Today’s budget added another $9.3 million of operating funding to improve overseas biosecurity systems, and Robertson told media in Wellington the Crown needs to “look at different ways of dealing with biosecurity incursions” which have been on the rise in recent years. Among those is the cattle disease Mycoplasma bovis, which has spread across the country and seen 300 farms under surveillance or lockdown.

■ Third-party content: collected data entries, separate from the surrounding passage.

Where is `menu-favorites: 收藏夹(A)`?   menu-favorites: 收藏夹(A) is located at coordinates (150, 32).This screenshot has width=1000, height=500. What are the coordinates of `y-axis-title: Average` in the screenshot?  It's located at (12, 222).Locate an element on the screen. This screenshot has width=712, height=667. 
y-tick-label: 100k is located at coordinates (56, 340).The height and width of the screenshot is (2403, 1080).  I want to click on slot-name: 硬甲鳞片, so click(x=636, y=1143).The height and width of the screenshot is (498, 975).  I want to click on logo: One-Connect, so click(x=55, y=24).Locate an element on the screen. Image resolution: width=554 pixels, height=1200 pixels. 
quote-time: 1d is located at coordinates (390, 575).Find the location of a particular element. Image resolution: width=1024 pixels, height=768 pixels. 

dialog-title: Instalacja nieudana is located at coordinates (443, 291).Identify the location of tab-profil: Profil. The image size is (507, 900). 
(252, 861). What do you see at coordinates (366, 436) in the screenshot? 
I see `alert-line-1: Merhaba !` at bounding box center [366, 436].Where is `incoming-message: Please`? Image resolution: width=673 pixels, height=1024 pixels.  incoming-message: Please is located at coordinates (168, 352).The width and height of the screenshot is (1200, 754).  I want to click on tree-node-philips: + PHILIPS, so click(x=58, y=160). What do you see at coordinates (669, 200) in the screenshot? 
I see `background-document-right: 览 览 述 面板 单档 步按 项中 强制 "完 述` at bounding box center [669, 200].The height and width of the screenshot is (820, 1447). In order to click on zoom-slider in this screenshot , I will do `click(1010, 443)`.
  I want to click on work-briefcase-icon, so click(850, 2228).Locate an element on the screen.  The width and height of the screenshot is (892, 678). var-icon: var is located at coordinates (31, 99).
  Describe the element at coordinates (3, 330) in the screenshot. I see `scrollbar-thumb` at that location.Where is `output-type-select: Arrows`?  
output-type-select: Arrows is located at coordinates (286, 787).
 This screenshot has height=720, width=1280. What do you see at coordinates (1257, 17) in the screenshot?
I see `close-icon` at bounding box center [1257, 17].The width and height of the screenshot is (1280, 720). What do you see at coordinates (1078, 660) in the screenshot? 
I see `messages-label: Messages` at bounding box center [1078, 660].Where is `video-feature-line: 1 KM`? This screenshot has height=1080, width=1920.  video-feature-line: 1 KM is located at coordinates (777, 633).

The Crown is still deciding on whether it can eradicate the disease or should just manage it.
Robertson said Cabinet will receive a report back on the extent of costs, which will show up in the half-year update.
“I have no doubt we will need to spend significant amounts of money to respond to Mycoplasma bovis,” he said.
The Treasury noted the biosecurity response to the cattle disease as a policy risk in the budget documents, saying the cost will depend on what response the Ministry for Primary Industries pursues.
“Any approach is likely to be a large-scale response, and the ministry is unlikely to meet operational and biosecurity costs within its baseline,” the document said.
That response has been bolstered by an $11.2 million contribution from the local cattle industry.
The primary sector also got a $15 million boost to the Sustainable Farming Fund and a $5 million increase for the Overseer farm management tool, both of which aim to lift environmental practices on farms.
The new policy direction also stripped out and reprioritised $163 million over the four-year period, cancelling subsidies for irrigation and the primary growth partnership and dropping the food export value and trusted trader programmes.
The forecasts project operating spending on primary services of $851 million in the year ending June 30, 2018, amounting to 1 percent of core Crown expenses, falling to $620 million by the 2020 year, or 0.6 percent of total spending.